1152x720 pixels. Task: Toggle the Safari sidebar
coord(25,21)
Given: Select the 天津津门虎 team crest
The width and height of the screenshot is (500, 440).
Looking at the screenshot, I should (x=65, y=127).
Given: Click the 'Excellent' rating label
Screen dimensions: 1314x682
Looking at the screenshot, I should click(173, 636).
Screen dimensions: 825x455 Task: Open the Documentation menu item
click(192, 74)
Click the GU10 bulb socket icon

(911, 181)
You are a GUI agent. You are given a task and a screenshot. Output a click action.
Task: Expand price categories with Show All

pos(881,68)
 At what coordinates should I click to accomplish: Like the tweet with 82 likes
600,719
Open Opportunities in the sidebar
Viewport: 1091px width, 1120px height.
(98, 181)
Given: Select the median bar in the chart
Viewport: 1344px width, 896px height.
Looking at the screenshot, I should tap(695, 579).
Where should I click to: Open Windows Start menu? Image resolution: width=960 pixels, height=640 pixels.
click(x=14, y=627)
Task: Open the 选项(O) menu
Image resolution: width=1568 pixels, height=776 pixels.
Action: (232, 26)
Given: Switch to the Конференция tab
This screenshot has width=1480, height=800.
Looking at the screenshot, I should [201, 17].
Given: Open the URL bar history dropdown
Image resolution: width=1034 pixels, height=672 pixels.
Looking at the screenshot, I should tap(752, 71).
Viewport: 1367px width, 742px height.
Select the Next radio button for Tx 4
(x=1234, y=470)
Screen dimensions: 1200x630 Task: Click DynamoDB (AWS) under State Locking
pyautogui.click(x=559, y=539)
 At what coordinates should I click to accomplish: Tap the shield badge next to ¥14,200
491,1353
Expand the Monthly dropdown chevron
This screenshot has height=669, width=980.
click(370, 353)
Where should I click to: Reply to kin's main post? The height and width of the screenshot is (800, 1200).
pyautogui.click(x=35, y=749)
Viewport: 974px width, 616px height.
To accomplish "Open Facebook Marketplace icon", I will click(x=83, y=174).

+++

*ABOUT THIS TASK*
"Given: Select the median bar in the chart" marks the last line to print; print everything from the first line of the data through that line, unchanged, and nothing more.

*SOLVED EXERCISE*
1152x720 pixels. Task: Toggle the Safari sidebar
coord(25,21)
Given: Select the 天津津门虎 team crest
The width and height of the screenshot is (500, 440).
Looking at the screenshot, I should (x=65, y=127).
Given: Click the 'Excellent' rating label
Screen dimensions: 1314x682
Looking at the screenshot, I should click(173, 636).
Screen dimensions: 825x455 Task: Open the Documentation menu item
click(192, 74)
Click the GU10 bulb socket icon

(911, 181)
You are a GUI agent. You are given a task and a screenshot. Output a click action.
Task: Expand price categories with Show All

pos(881,68)
 At what coordinates should I click to accomplish: Like the tweet with 82 likes
600,719
Open Opportunities in the sidebar
Viewport: 1091px width, 1120px height.
(98, 181)
Given: Select the median bar in the chart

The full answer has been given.